At the societal level, unchecked deepfake proliferation could erode trust in media and institutions. Lawmakers are beginning to act (for instance, recent “deepfake laws” and AI regulations in the EU and US), but the technology is moving faster. The coming years will likely see an arms race between AI offense and defense.
Despite the risks, defenders have options. Detection tools are evolving: AI-based security systems can spot anomalous language patterns or synthetic voices. For example, advanced email filters can flag writing that deviates from an executive’s normal style. Voice and video authentication systems (multi-factor with biometrics, watermarks for media) can help verify legitimacy. Cisco and others are developing AI models to recognize deepfake artifacts, and some banks now require secondary voice-print verification for high-value transfers.

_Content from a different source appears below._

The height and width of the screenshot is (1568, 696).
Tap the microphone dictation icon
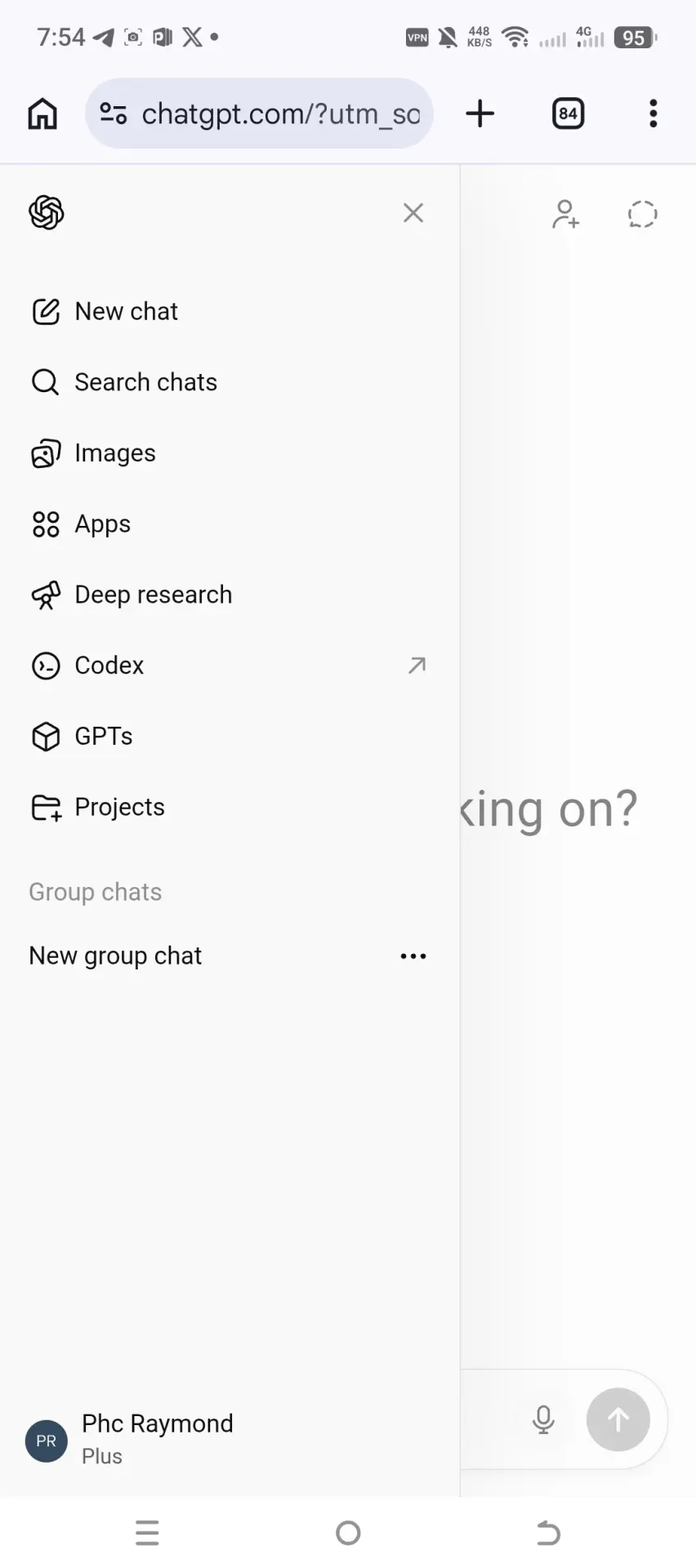click(x=543, y=1420)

Policies and training must also adapt. Organizations are advised to train employees on AI threats: simulate phishing with AI-generated lures, and emphasize strict protocols even when requests seem familiar. As Arctic Wolf recommends, verify any wire transfer request through independent channels and use phishing-resistant authentication (like FIDO2 MFA) for sensitive accounts. For critical communications (e.g. financial approvals), in-person or video checks with known faces can thwart many deepfake ploys.
On a higher level, a “zero trust” mindset is crucial. That means always verifying identities, scrutinizing requests from any channel, and assuming that AI can mimic any colleague or loved one. Companies should also collaborate with law enforcement and industry groups: sharing intelligence on new AI-scam tactics can speed up defenses.
In short, while AI-powered threats are sophisticated, leveraging AI in security (AI-driven email filtering, voice authentication, anomaly detection) can help close the gap. Awareness and agile response strategies will be key. As experts note, the technology that empowers these attacks must also be used to protect against them.